The aim of this study was to evaluate the safety and efficacy of supCD7 CART cells in the treatment of patients with relapsed/refractory CD7-positive hematologic malignancies. In this single-arm, open-label, single-center, Phase Ⅰ+Ⅱ clinical trial, two cohorts were set up: (1) relapsed and refractory AML cohort; and (2) relapsed and refractory T-ALL/LBL cohort. Each cohort was planned to enroll 4-12 patients. SupCD7 CART cells will be administered intravenously to explore the MTD of each cohort using a 3+3 dose escalation and rapid titration design.

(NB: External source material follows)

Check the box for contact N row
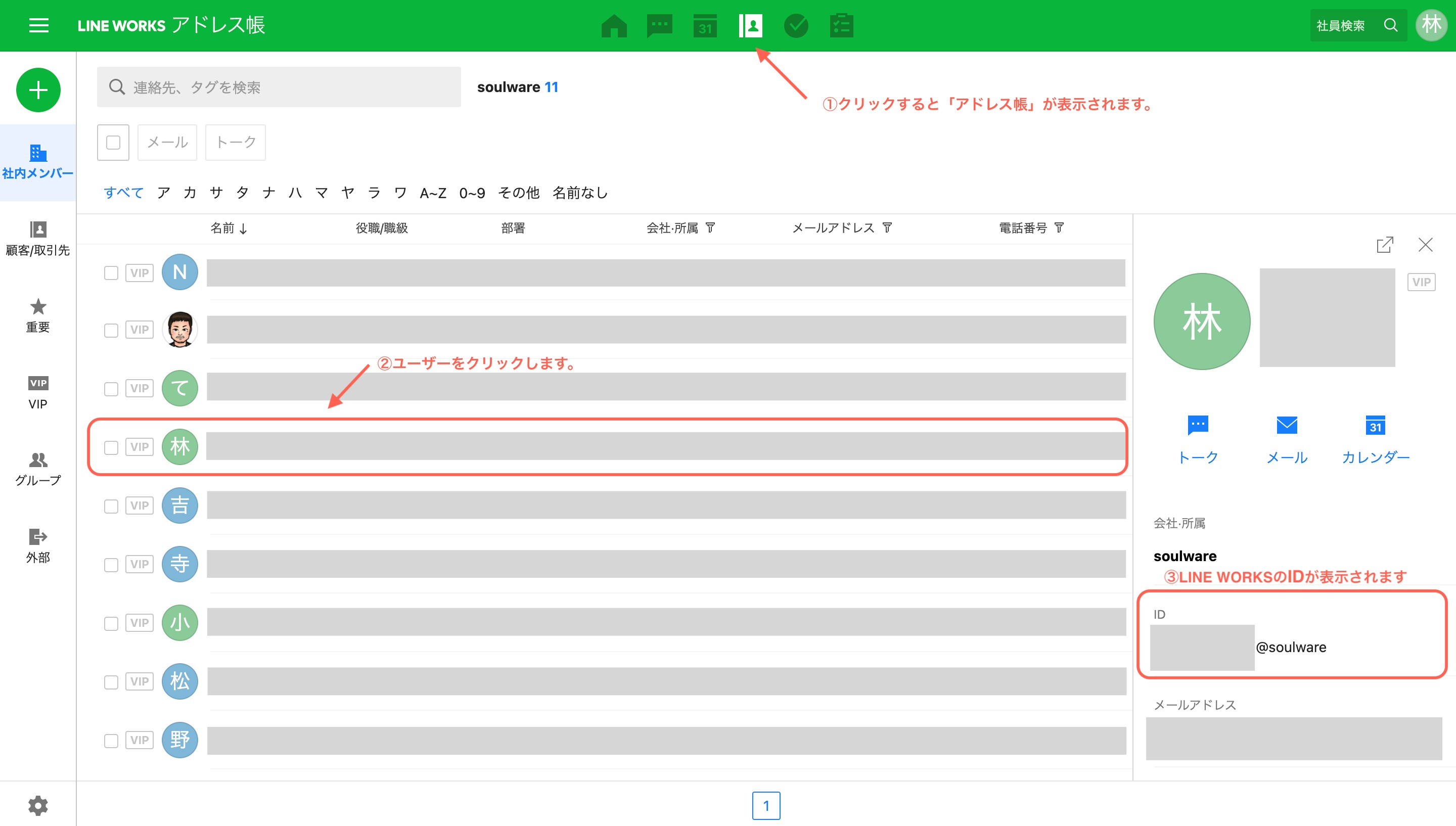(111, 273)
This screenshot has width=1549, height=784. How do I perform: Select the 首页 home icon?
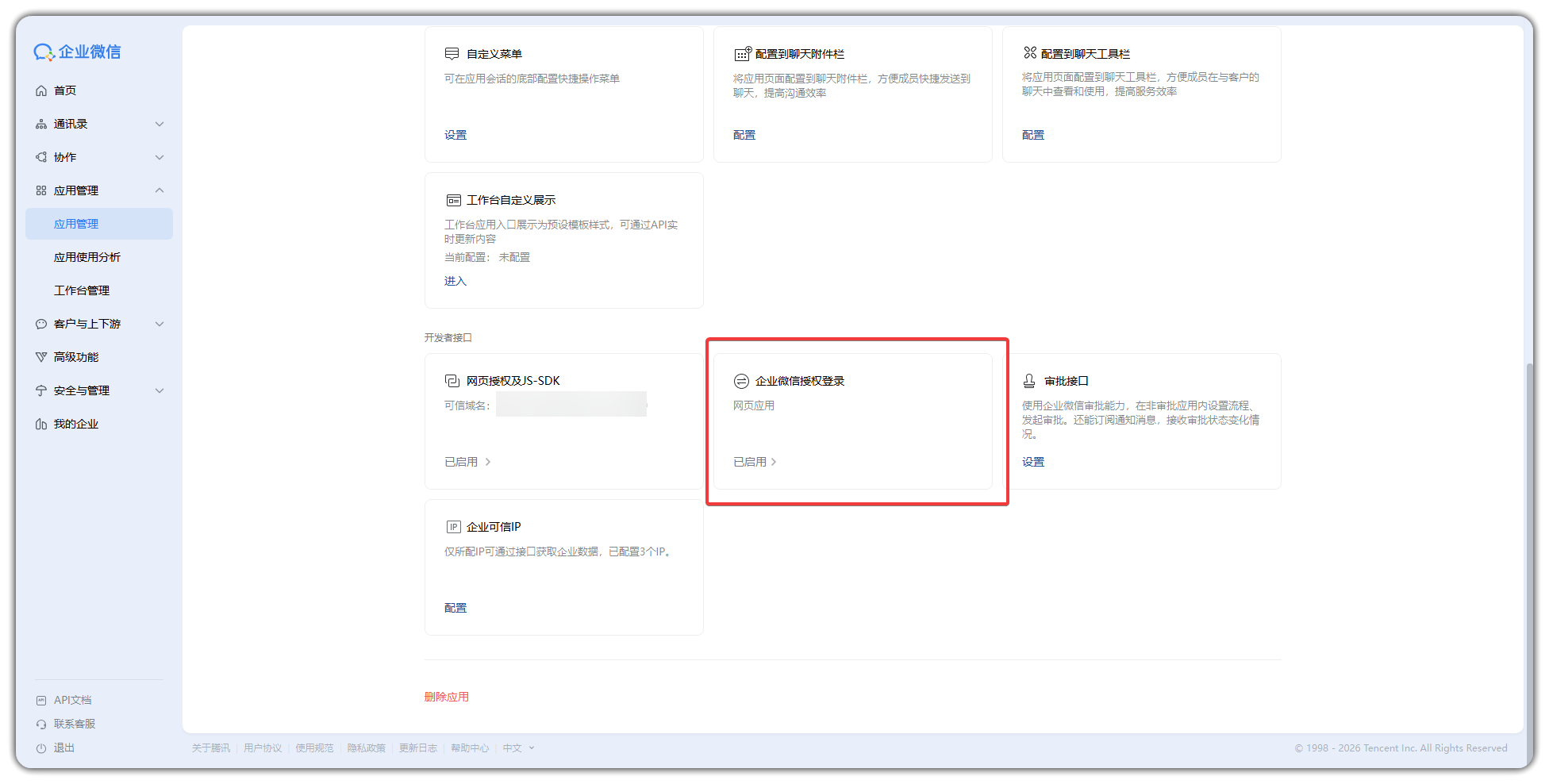tap(41, 90)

• (1)Age ≥18 and \<70 years, regardless of gender; (2)T-ALL/LBL was diagnosed according to the criteria of NCCN Clinical Practice Guidelines for Acute Lymphocytic Leukemia (2020.v1) and T-cell Lymphoma Clinical Practice Guidelines (2020.v1); (3)Patients diagnosed with AML with reference to the Guidelines for Diagnosis and Treatment of Adult Acute Myeloid Leukemia (2018 Edition) issued by the Health Commission; (4)Cytology confirmed that the tumor cells were CD7 positive. (5)Number of blasts in bone marrow ≥5% at screening (bone marrow morphology); (6)Complies with the diagnosis of relapsed/refractory AML, including any of the following conditions according to China Guidelines for Diagnosis and Treatment of Relapsed/Refractory Acute Myeloid Leukemia (2021 Edition): a. Primary refractory patients who did not achieve CR after two cycles of standard induction chemotherapy; b. CR after consolidation chemotherapy, relapse within 12 months; c. Relapse 12 months after remission but ineffective after conventional chemotherapy; d. 2 or more relapses; e. Relapse after hematopoietic stem cell transplantation. (7)Meet the diagnosis of relapsed/refractory T-ALL/LBL, including any of the following: a. Primary refractory patients who have not achieved complete response after two cycles of standard chemotherapy, or patients who have not achieved complete response after multi-line rescue chemotherapy; b. Relapse within \<12 months after complete remission or ≥12 months after complete remission and fail to achieve complete remission induced by 1 or more cycles of standard treatment; c. Relapse after hematopoietic stem cell transplantation or relapse after CAR-T therapy at the same target; (8)Complies with diagnosis of other relapsed/refractory CD7 positive hematologic malignancies (9)Creatine clearance \>60ml/min (Cockcroft and Gault formula); serum total bilirubin ≤3 times the upper limit of normal, serum ALT and AST ≤5 times the upper limit of normal range for patients without liver invasion; (10)Echocardiography showing left ventricular ejection fraction (LVEF) ≥50%; (11)Pulse oxygen saturation ≥92%; (12)The estimated survival time is more than 3 months; (13)ECOG score 0-2; (14)Subjects or their legal guardians voluntarily participate in this trial and sign the informed consent form.